Comparison of slow waves in multiple and single bundle smooth muscle preparations from the guinea-pig gastric pylorus D.F. van Helden and M.S. Imtiaz, School of Biomedical Sciences, University of Newcastle, N.S.W. 2308, Australia.

Print Abstract Van Helden DF Imtiaz MS

Recently we presented evidence that slow waves (SWs) in single smooth muscle bundles were the consequence of Ca²⁺ phase waves. These arise through Ca²⁺ stores interacting as strongly coupled oscillators, which entrain with a phase delay across the syncytium of cells, such that the oscillatory Ca²⁺ release appears to propagate along the array of cells (van Helden et al., 2003). This mechanism and the resultant generation of regenerative SW depolarizations result through Ca²⁺ release causing depolarization that feeds back to cause further inositol 1,4,5-trisphosphate receptor-mediated Ca²⁺ release. The present study presents comparative data on the properties of SWs in large multi-bundle pyloric tissues.
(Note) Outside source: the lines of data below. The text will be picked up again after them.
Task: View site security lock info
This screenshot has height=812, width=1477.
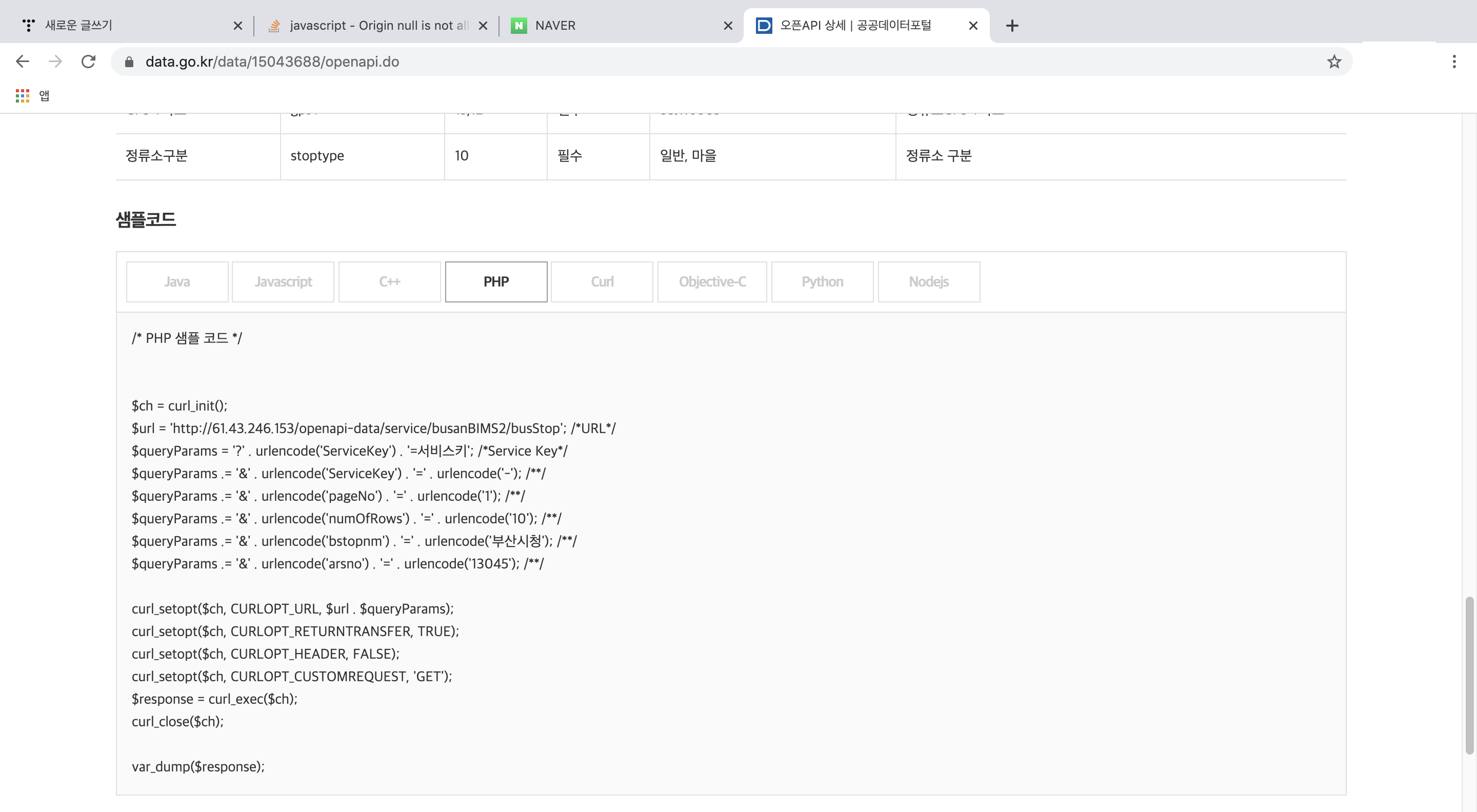Action: [x=129, y=62]
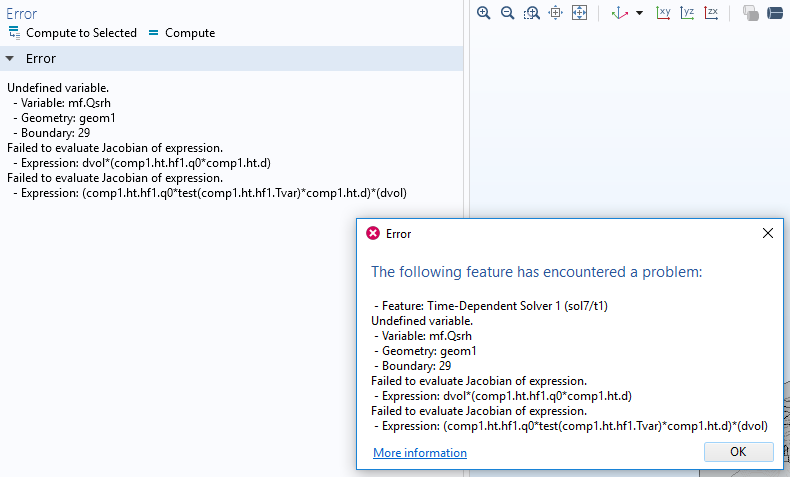Close the Error dialog with X
790x477 pixels.
click(768, 233)
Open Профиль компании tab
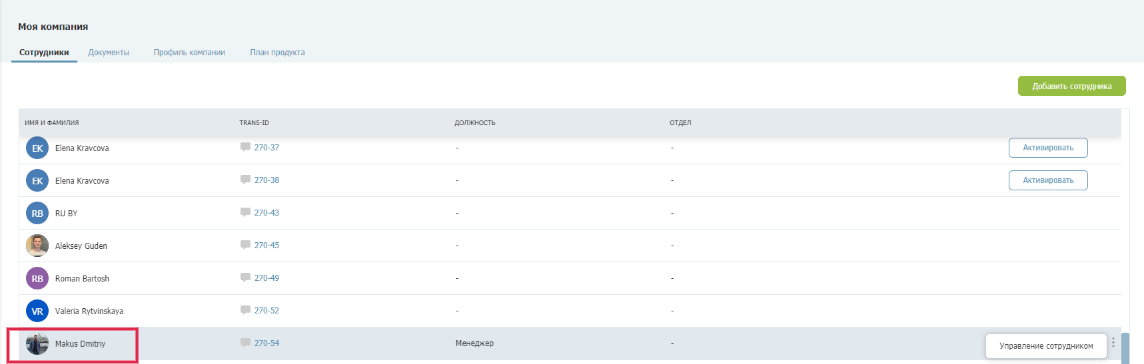Viewport: 1144px width, 364px height. click(x=189, y=53)
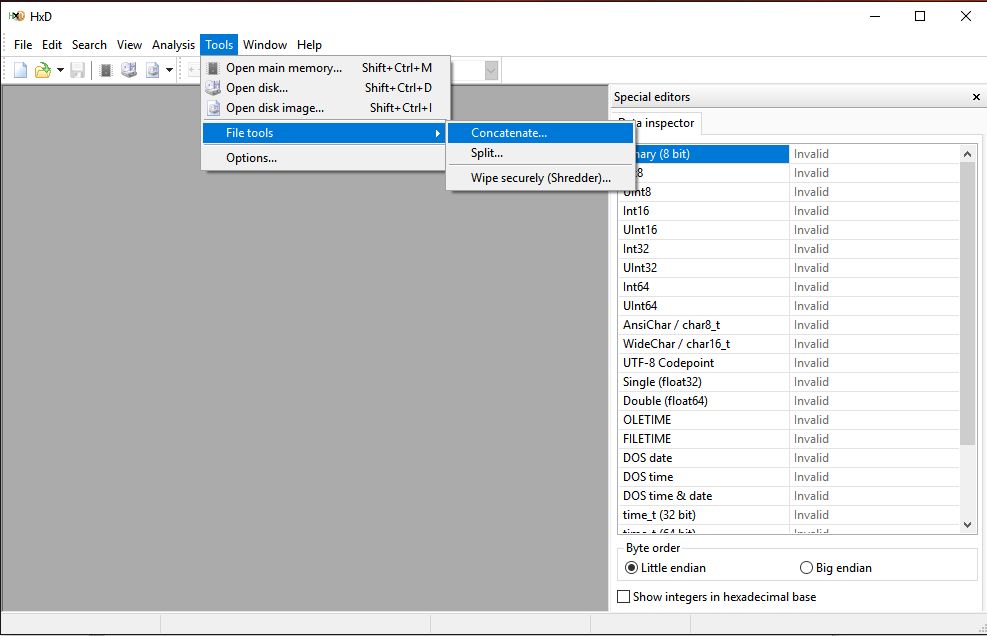This screenshot has width=987, height=636.
Task: Click the Open file folder icon
Action: pos(42,70)
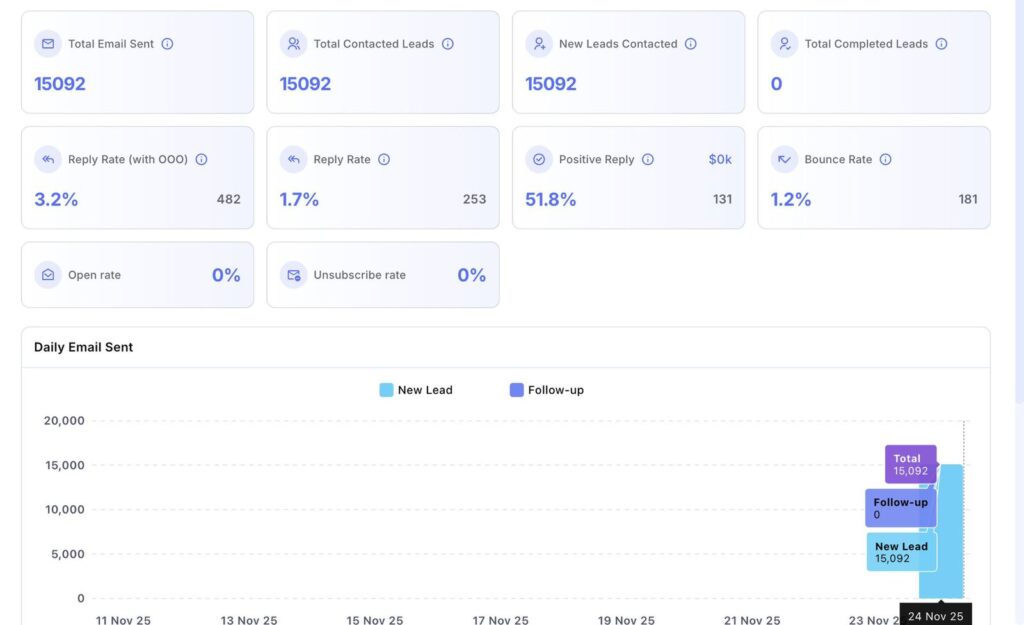Click the checkmark icon on Positive Reply card

click(540, 159)
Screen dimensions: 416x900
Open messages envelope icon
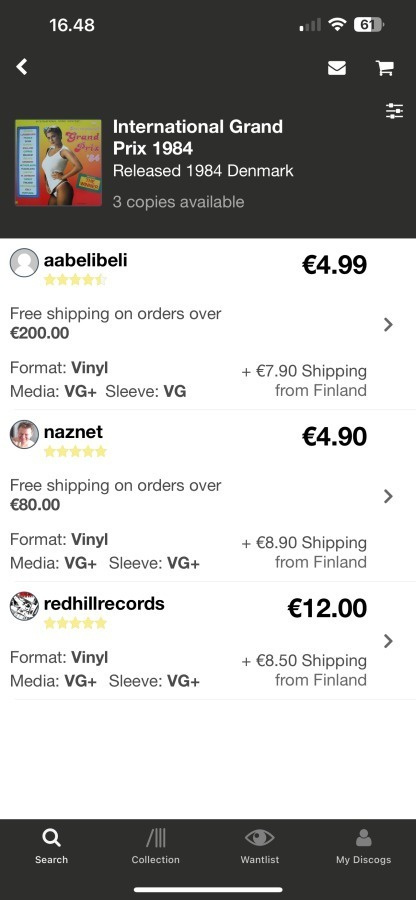[337, 68]
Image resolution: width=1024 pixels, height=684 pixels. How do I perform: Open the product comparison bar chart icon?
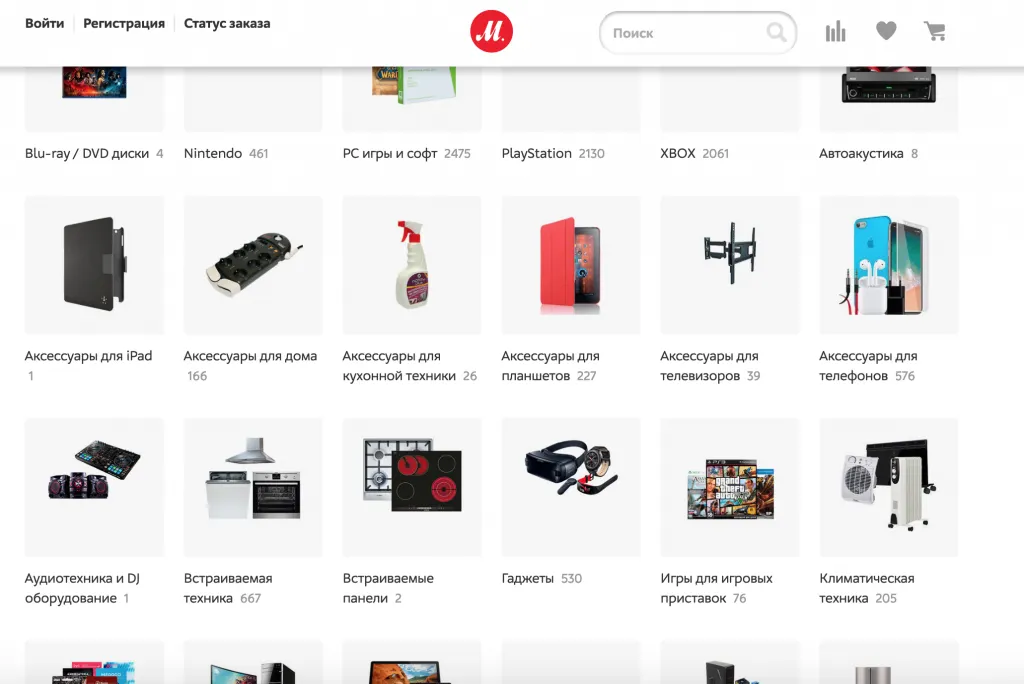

In vitro experiments were conducted on multi-bundle preparations of circular smooth muscle dissected from the antral side of the gastric pylorus from young guinea-pigs (5-20 days) killed by overexposure to the inhalation anaesthetic halothane (5-10% in air) followed by exsanguination. Tissues were dissected free of the mucosa and excess connective tissue, longitudinal muscle and submucous plexus and pinned onto sylgard in a small (~0.5 ml) volume bath. The tissue was superfused with a physiological saline solution at 35^oC and viewed with an inverted microscope. Intracellular recordings were made with up to 4 microelectrodes with contractions inhibited using nifedipine (1 µM) throughout. Data is presented as mean ± s.e.m.

Recordings normally exhibited regular slow waves though some were less regular demonstrating subthreshold pacemaker potentials and spontaneous transient depolarizations (STDs). SWs were abolished by the SR Ca²⁺ pump inhibitor cyclopiazonic acid (CPA) applied at 10-20 µM for 5-20 min (membrane potential-Vm -63 ± 2 mV in control, -58 ± 3 in CPA, n=4) and by chelation of intracellular Ca²⁺ using BAPTA/AM (20-30 µM, 15 - 50 min application; n=3; no significant change in Vm). The initial effect of both CPA and BAPTA was to transiently expose the underlying pacemaker potentials. These maintained their spatial synchrony and often showed little if any spatial decrement, with longer exposure disrupting all rhythmicity leaving asynchronous STD activity. Multiple microelectrode recordings indicated that SWs exhibited "CVs" of 18 ± 2 mm.s^-1 when recorded along muscle bundles (n=3 tissues, 10 SWs/tissue). SW synchronicity could be markedly enhanced by application of ACh, to tissues that exhibited weak (i.e. intermittent) SWs, with the largest ACh-induced enhancement in "CV" yet recorded changing from 0.9 ± 0.1 (n=10) to 7 ± 1 mm.s^-1 (n=6 SWs) by 60 nM ACh. These findings closely parallel observations made on single muscle bundles, which exhibit very similar characteristics, pharmacology and "CVs" and large ACh-induced enhancement in "CVs" (van Helden et al., 2003). The data are consistent with the interpretation that Ca²⁺ phase waves underlie slow waves both in single bundle and large multi-bundle smooth muscles.

Van Helden DF et al. (2003) J. Physiol. 548.1, 271-296.